“Chi è uscito dalla porta sbattendola non pensi di poter rientrare dalla finestra dentro un listone di centrosinistra“. È il commento di Debora Serracchiani dal palco del Lingotto, nell’ultimo giorno della convention torinese organizzata da Matteo Renzi. “Con Pisapia vogliamo continuare a lavorare e combattere insieme e siamo interessati a ciò che si muove intorno”, aveva detto Matteo Orfini giusto pochi minuti prima in un passaggio del suo intervento. Due voci non proprio accordate, che si uniscono alle altre contraddizioni in tema di alleanze. Tra chi strizza l’occhio a Ncd e chi spera di riunire le forze di sinistra, è emersa nella tre giorni di Torino una divisione interna ai dem renziani.

Il primo ad aprire il dibattito era stato Dario Franceschini: “Dobbiamo allargare il campo” per combattere il populismo, ha detto nel suo discorso di sabato, “è nostro interesse che nasca un’area moderata nel centrodestra con cui sia possibile dialogare e condividere valori”. Un’idea stoppata dall’intervento di Orfini. L’intesa con Ncd “non può diventare un progetto politico“, ha detto domenica mattina il presidente del Pd.

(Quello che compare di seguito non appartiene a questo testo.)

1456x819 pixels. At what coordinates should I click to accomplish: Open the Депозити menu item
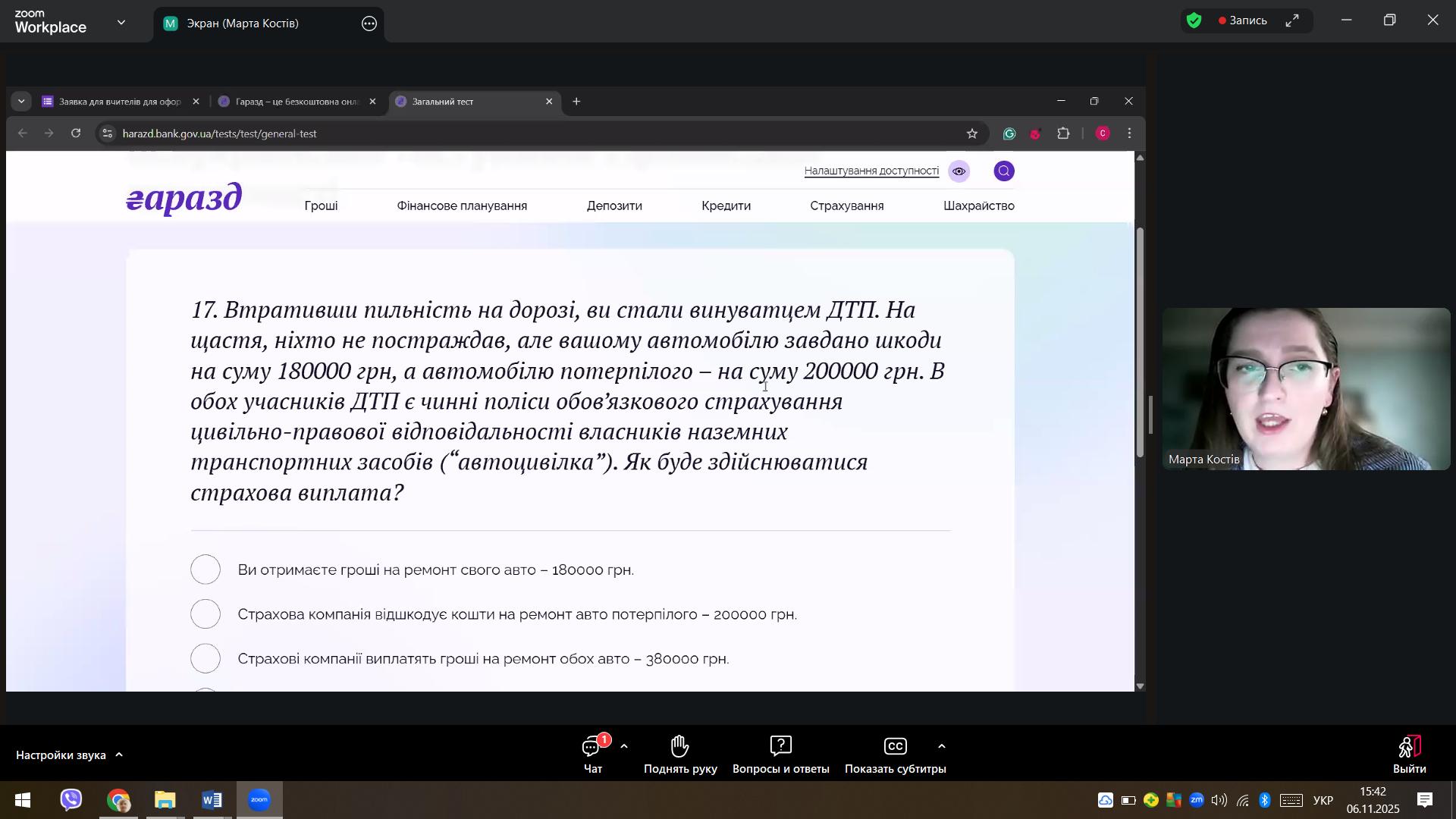click(614, 206)
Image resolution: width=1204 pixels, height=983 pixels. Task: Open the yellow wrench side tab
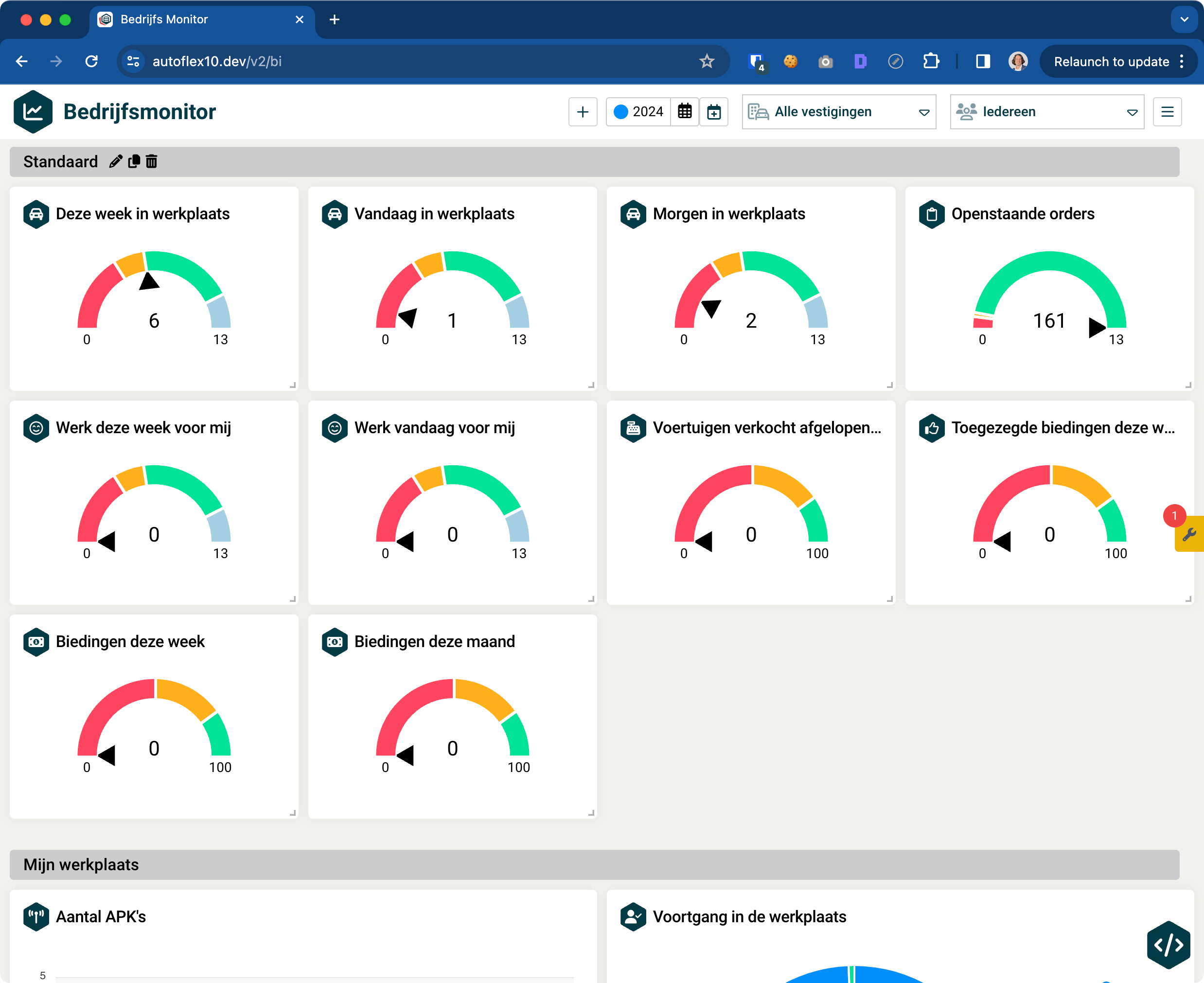coord(1189,534)
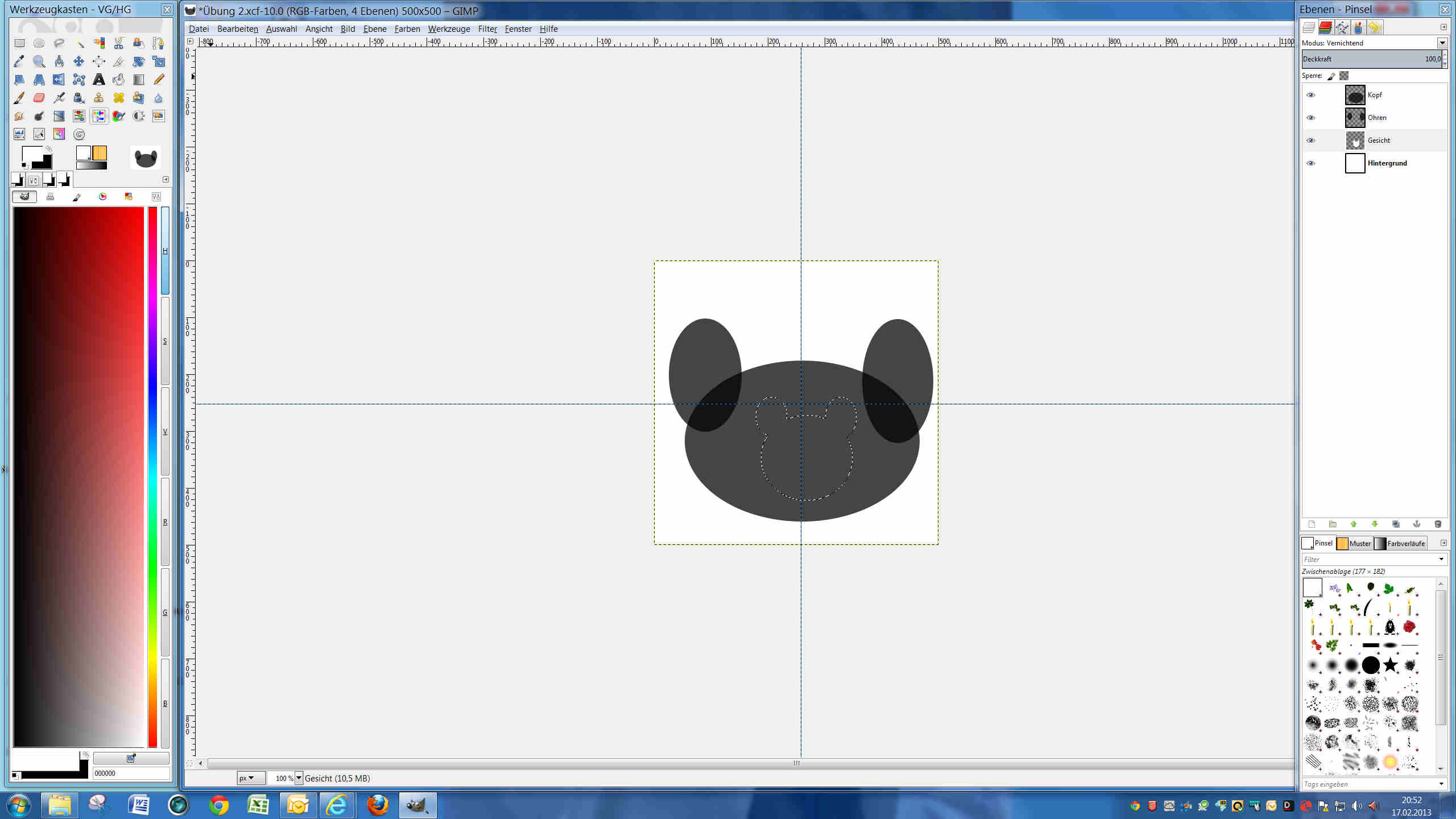Duplicate the current layer icon

tap(1396, 524)
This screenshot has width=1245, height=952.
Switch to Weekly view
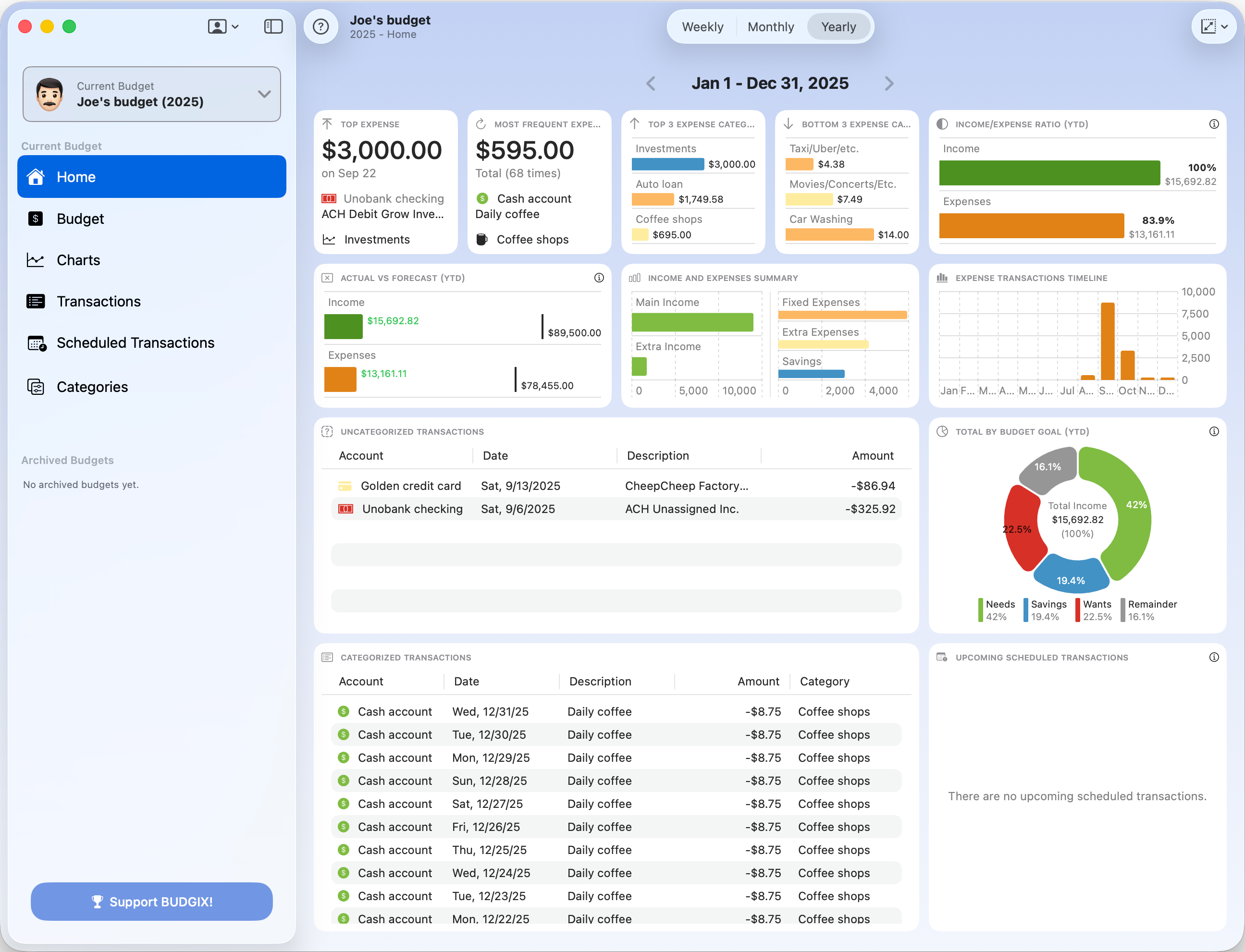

Il rapporto è nato per la necessità di costituire larghe intese per sostenere il governo, ma “è un frangente da superare. La collocazione naturale del Pd – chiosa Orfini – è al centro del centrosinistra”.

Se non si guarda a destra, allora si può guardare a sinistra. Sì, secondo Maurizio Martina, che dal palco sabato ha ripetuto più volte il suo mantra: “Diversi e uniti è possibile”. La sua è un’apertura al neonato Campo Progressista ma anche una mano tesa alla componente bersaniana, che come lui proviene dai Ds: “Noi proponiamo un progetto collettivo, non solo una leadership”. A smentirlo ci ha pensato però il discorso di Serracchiani: “Nessun listone di centrosinistra. La soluzione non è girare le spalle, vigliaccamente andarsene e poi condizionare il partito da cui si è usciti, non ci faremo condizionare”, ha detto la numero 2 del Pd dal palco del Lingotto. Parole dure verso gli ex compagni che ricalcano di fatto quelle pronunciate sabato da Sergio Chiamparino: “Chi cambia casacca è un vigliacco”.

Orfini sceglie un’altra posizione ancora: quella intermedia. Apre a Giuliano Pisapia ma prende in giro gli scissionisti: “Rivolgo a loro un pensiero affettuoso, come quando ci si lascia. Se uno continua a parlare sempre dell’altro vuol dire che gli manchiamo, che hanno nostalgia“. Su una cosa la vicesegretaria e il presidente del Pd si trovano d’accordo: “La sinistra italiana siamo noi“, ribadiscono entrambi dal palco. Poi però si distinguono di nuovo. “Non mi faccio dare nessuna lezione da chi ha ucciso l’Ulivo e ora vuole uccidere il Partito Democratico”, ha detto Serracchiani. Orfini usa altri toni: “Ci interessa discutere con tutti”.